Due to the COVID-19 pandemic if not all, most physical training exercises have been put on hold because of the obvious restrictions on movement. VR and AR training platforms, naturally, offer the most logical and practical solution for this pain point.
Training in VR and AR brings down the cost of training drastically because the replicas of weapons or vehicles that are simulated in a virtual training application cost way less than actual inventory. For instance, training flights for fighter pilots are more expensive than a VR flight simulator or actual weapons are more costly to train than a simulated weapon training simulator
It may be used to simulate terrorist attacks on U.S. or foreign soil, train special forces for overseas missions where the precise physical layouts of buildings are other structures may be unknown, conduct urban warfare exercises and test advanced aircraft.
Sniper operations require the soldiers or marksmen to have highly specialised skills like stalking, observation, map reading, camouflaging and concealment, as well as precision marksmanship under various operational conditions.

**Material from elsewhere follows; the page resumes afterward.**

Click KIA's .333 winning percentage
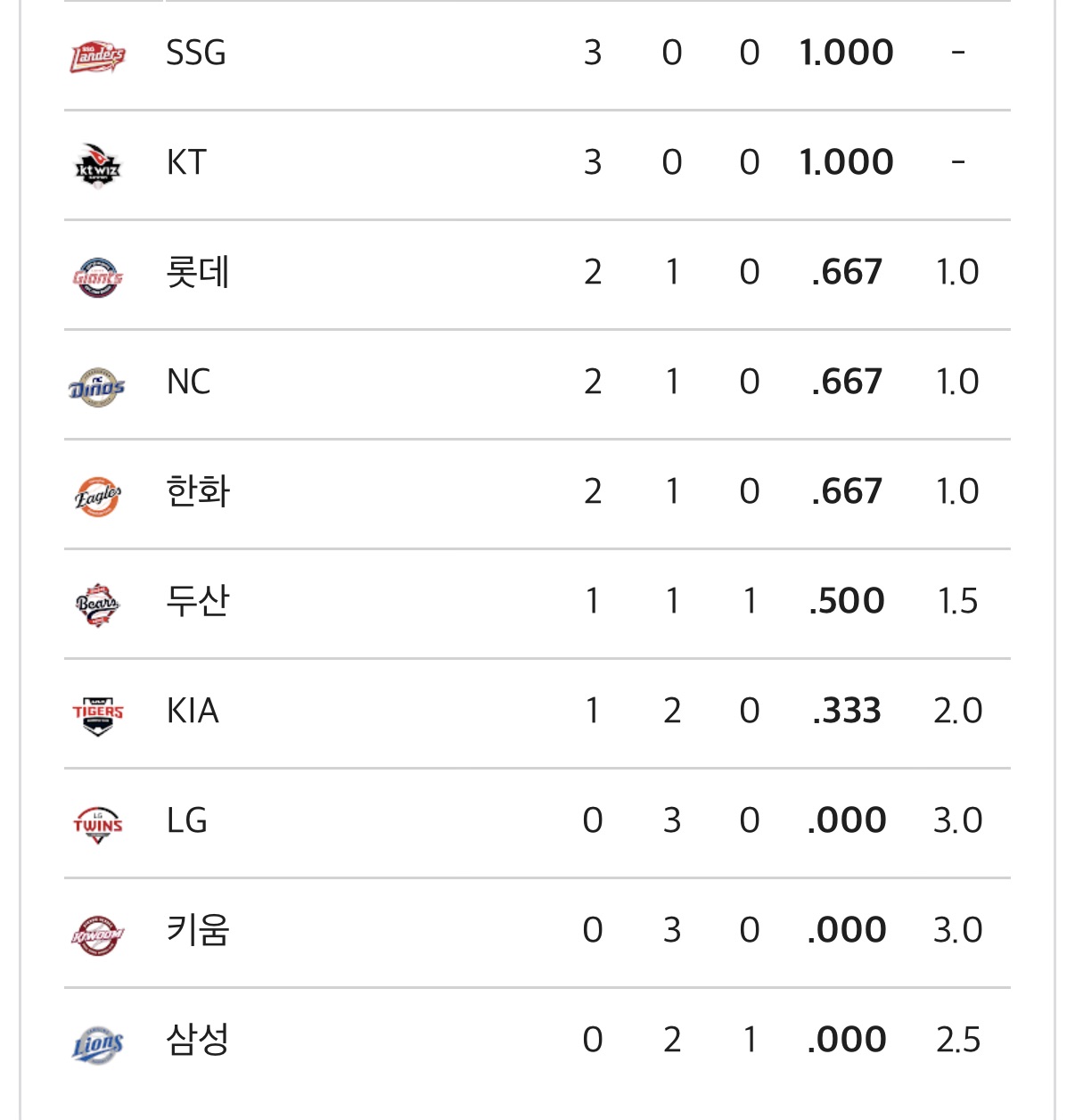Screen dimensions: 1075x1120 (847, 711)
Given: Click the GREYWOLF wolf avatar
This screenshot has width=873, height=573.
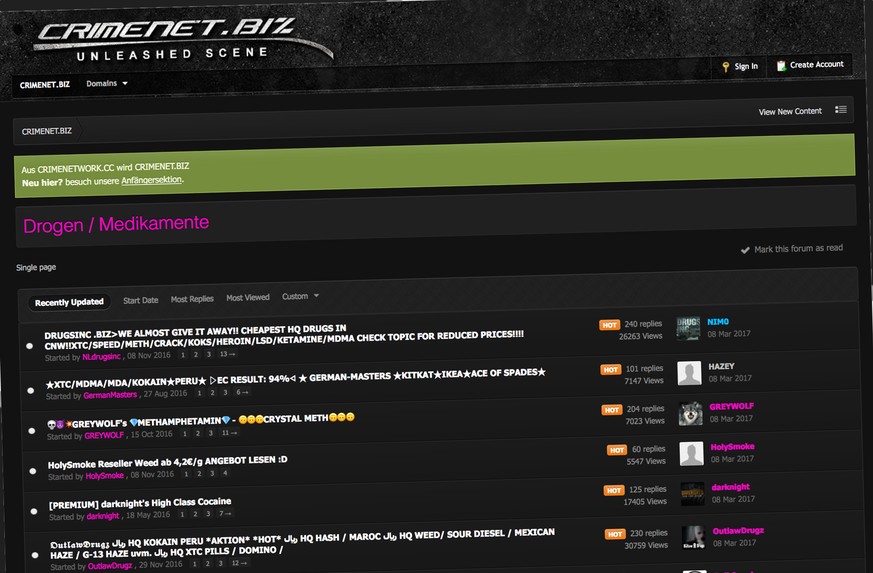Looking at the screenshot, I should click(690, 414).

The VR Training system allows trainees to immerse themselves in a virtual battlefield and shoot thousands of rounds in a completely safe environment , while learning these core skills. Trainees can be immersed in a wide range of scenarios that are normally impractical to simulate due to cost or manpower.

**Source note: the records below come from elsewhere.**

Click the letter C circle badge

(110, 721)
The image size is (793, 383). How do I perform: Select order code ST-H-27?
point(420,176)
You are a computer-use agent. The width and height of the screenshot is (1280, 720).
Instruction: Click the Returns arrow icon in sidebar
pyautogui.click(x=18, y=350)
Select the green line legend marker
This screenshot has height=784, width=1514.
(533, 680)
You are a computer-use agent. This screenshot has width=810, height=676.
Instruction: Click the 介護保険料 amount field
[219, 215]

Electronic Warfare training:
The warfare landscape is changing faster than ever before. Wars are now being fought and won, not only on the physical battlefield but also across complex digital landscape spanning information manoeuvre and electronic, cyber and space warfare. Radar and communications operators must be able to rapidly recognize and react to the latest electronic attack methods in order to keep pace with growing threats. The VR training solution for Electronic warfare simulates the latest electronic warfare (EW) threats to train operators to identify and quickly respond to them.
New Threats by AR/VR
While these advanced capabilities of augmented and virtual reality have the potential to revolutionize many industries in positive ways, they also introduce new threats. VR/AR systems can entail basic physical safety concerns. Users may be prone to accidents during or after use. AR use in real-world environments, such as in medicine and industry, creates opportunities for malicious attackers to impact life and safety.
The mobile apps designed for integration with augmented reality are susceptible to bad coding practices, insufficient security controls, bad updates, zero-day exploits and malware, just like any other type of software. An adversary capable of compromising the application program interface (API) that connects augmented reality software to an automobile’s heads-up display could remotely crash the car. A threat actor could also breach augmented reality glasses to access what amounts to a livestream of personal data without the wearer’s knowledge.
Researchers at the University of New Haven, for example, have demonstrated a vulnerability that let an attacker trick a VR user into crashing into a wall. In another case, a University of California, Davis, researcher showed that VR tracking sensors can be compromised to allow attackers to peek into the user’s physical space.
The usefulness to enhance training can also be exploited by hackers. We’ve seen malicious hackers adopt the tools of cybersecurity professionals in the past. Will hackers learn how to be better criminals with AR? Will gamified AR allow criminals to learn faster?
VR/AR systems should implement encryption for network connects for data security, which is standard practice in more traditional communication tools such as instant messaging apps.